Le procès en illégitimité d’Obama
C’est alors que se répand la rumeur selon laquelle Obama est musulman, qu’il est né au Kenya et qu’il est donc illégitime. « Le Tea party et ses alliés dans les médias, écrit Obama, n’avaient pas seulement réussi à diaboliser le projet de réforme du système de santé ; ils m’avaient diabolisé moi aussi à titre personnel et transmis un message clair à tous les républicains : lorsqu’il s’agissait de s’opposer à mon gouvernement, il n’y avait plus de règles qui tiennent. »
Les élections de mi-mandat sont une catastrophe pour le parti démocrate qui perd 68 députés et devient minoritaire à la Chambre. Les nouveaux entrants républicains sont pour la plupart issus du Tea Party. Ils font pression sur le président de la Chambre, écrit Obama, « pour un dégraissage immédiat drastique et définitif de la fonction publique fédérale-dégraissage qui, selon eux, devrait enfin restaurer l’ordre constitutionnel aux États-Unis et reprendre leur pays aux élites politiques et économique corrompues ».
Donald Trump entre alors en scène. « Il a commencé à prétendre, écrit Obama, que je n’étais pas né aux États-Unis et que j’étais donc un président illégitime. Aux millions d’Américains terrifiés d’être dirigés par un Noir, il a offert un élixir contre leurs angoisses raciales ». Le 10 février 2011, lors d’un discours à la Conservative Political Action Conference, Trump laisse planer la possibilité qu’il se présente à la présidentielle affirmant que « notre président actuel est sorti de nulle part… les gens qui étaient à l’école avec lui, ils ne l’ont jamais vu, ils ne le connaissaient pas. C’est fou ». Il insiste, déclarant le 23 mars : « je veux qu’il montre son acte de naissance… il y a quelque chose là-dessus et il ne veut pas que ça se sache ». 40% américains finissent par le croire. « Trump saisissait d’instinct ce qui mobilisait la base conservatrice », reconnaît Obama. Mensonge et intimidation sont les deux armes favorites d’un parti républicain devenu mûr pour appuyer la future offensive trumpiste.

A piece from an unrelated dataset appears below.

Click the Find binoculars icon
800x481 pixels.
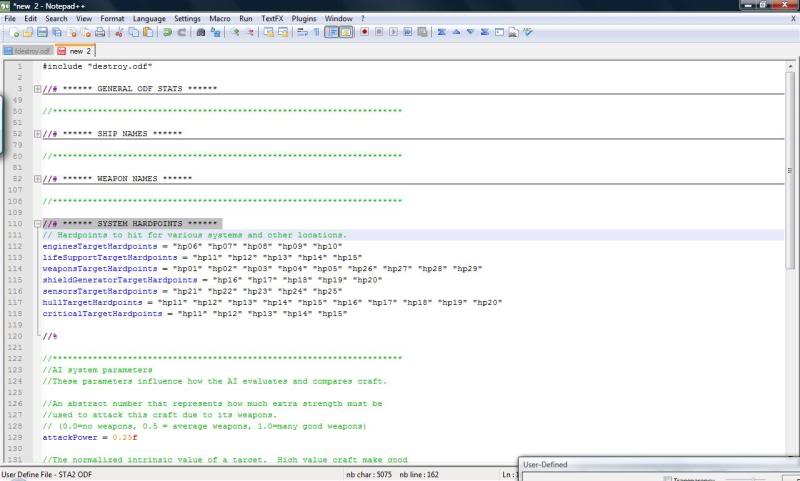[x=201, y=33]

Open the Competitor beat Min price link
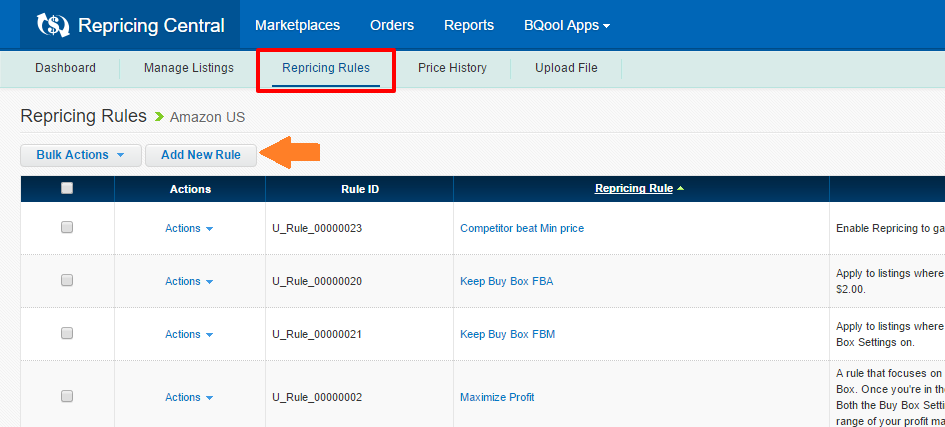point(521,228)
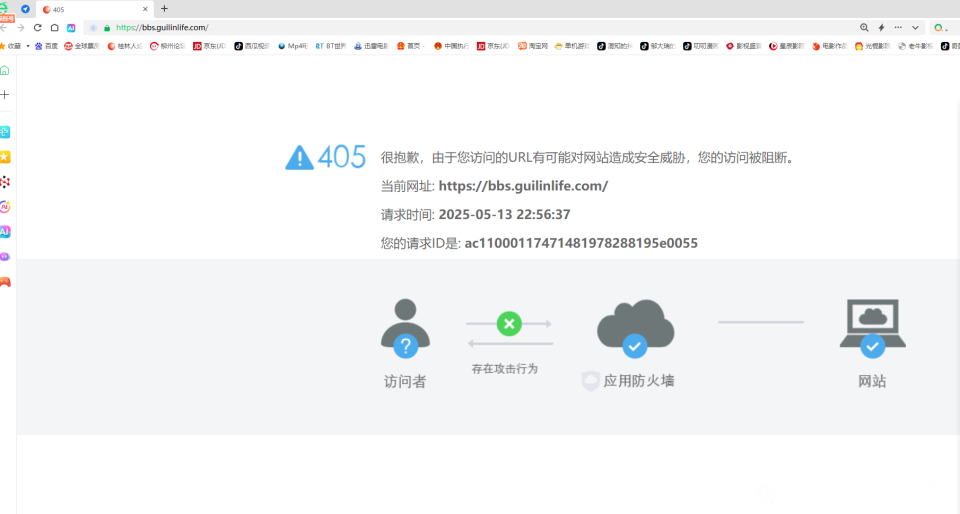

On comprend en lisant ces mémoires comment la démocratie américaine est devenue alors dysfonctionnelle, comment Trump n’a eu qu’à chevaucher une vague qui de Palin au Tea Party, de Fox News aux réseaux sociaux avait déjà miné l’ordre institutionnel basé sur la coopération législative entre les deux grands partis, l’acceptation des règles du jeu et une forme de civilité politique qu’il a fini d’enterrer. Ces mémoires jettent ainsi un pont entre le passé et ce que pourrait bien être l’avenir, une fois Joe Biden à la Maison-Blanche.